Brown Plans Huge Bailout of British Housing Bubble

British Chancellor of the Exchequer Gordon Brown will soon announce his new plan for British taxpayers to sustain the British housing bubble, at the cost of hundreds of millions of pounds. This is being presented as a government policy to fund "cheap" mortgages for at least 100,000 first-time buyers to get them into the housing market, BBC reported May 22. These buyers would have to raise between 50% and 75% of the cost of their new homes, with the rest of the equity in the house being shared by the government and a bank or building society.

The previous week, it was revealed that house prices in some areas are eight times the average salary, and in nine out of ten British towns, nurses, teachers, and firefighters cannot afford to buy houses on their incomes.

Brown is nervous not only about the absence of first-time buyers, but also the whole shebang. If no new buyers can get into the market, the whole vast bubble of "selling chains" will collapse, and the millions, whose financial situation is based on rising property values will find themselves out on the street.

The Brown scheme, actively supported by Deputy Prime Minister John Prescott, will just expand the housing bubble further: immediately they will unveil plans to release more land for home building, cut the costs of construction, and ease planning rules.

"When Harold Macmillan said in the 1950s that he wanted a property-owning democracy, there was only 30% of the population that owned their own homes," Brown blathered. "There are a million more home owners than there were in 1997, and we believe we can get the numbers of home owners up to nearer 75%. We are probably the first government that will be able to put this asset-owning democracy into practice." What this means is that the government and banks would hold the equity in the house not covered by the purchaser's mortgage. The buyer would have to pay "rent" to the government until he finally bought the whole house.

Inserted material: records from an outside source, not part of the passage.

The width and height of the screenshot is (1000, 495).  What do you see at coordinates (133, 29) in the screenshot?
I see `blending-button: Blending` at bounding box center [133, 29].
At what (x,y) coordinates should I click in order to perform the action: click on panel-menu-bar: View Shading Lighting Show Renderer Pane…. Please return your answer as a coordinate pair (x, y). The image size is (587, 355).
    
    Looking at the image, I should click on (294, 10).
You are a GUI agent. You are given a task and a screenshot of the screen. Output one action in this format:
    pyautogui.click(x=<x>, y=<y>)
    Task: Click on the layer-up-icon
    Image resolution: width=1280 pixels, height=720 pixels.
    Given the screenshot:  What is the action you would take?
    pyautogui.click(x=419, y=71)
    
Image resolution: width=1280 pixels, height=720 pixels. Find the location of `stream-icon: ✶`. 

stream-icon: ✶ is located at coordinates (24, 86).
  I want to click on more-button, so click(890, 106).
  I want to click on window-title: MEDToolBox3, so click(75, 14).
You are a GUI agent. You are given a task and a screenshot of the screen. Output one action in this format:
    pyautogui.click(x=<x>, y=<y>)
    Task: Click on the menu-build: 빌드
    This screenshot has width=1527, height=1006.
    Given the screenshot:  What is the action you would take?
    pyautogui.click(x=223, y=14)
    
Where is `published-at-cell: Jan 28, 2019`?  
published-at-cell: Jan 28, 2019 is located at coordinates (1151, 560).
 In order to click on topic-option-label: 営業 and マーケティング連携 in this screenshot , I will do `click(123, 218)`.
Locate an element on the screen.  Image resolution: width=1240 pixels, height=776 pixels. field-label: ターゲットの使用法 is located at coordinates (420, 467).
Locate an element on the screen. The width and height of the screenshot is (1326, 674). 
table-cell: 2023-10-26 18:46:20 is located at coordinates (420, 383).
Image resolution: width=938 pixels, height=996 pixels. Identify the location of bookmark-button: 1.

Schroeder To Visit U.S. End of June; Agenda Still Not Public

German Chancellor Gerhard Schroeder's June visit to U.S. will take place at a crucial moment. The visit will begin less than two weeks after the June 13 special Berlin address by Schroeder on the hedge-fund issue, and last almost five days, June 26-June 29. The meeting with President Bush will most likely take no more than 30-45 minutes, translations included; the question is, therefore, who else does Schroeder plan to meet during these five days? So far, no details of the Schroeder timetable have been made public. No details on former U.S. President Bill Clinton's talks with Schroeder (and other European leaders), during Clinton's ongoing Tsunami Relief mission in European capitals, have been made known, either.

Former German Chancellor Helmut Kohl is in the States these days as well, and although he has his own Atlanticist and CDU agenda, it is known that on questions concerning the interest of Germany as a nation, Kohl has repeatedly been consulted by Schroeder, through channels sealed off from the media. In a similar category, one may assess certain missions carried out for Schroeder by Kohl's former Defense Minister Volker Ruehe, an adversary of present neo-con CDU chairwoman Angela Merkel. Ruehe was in the States last week, apparently having many meetings about which nothing has been made public in Germany, meetings that are not only related to his nominal mission, namely, rallying support in Congress for the Schroeder proposal for UN reform.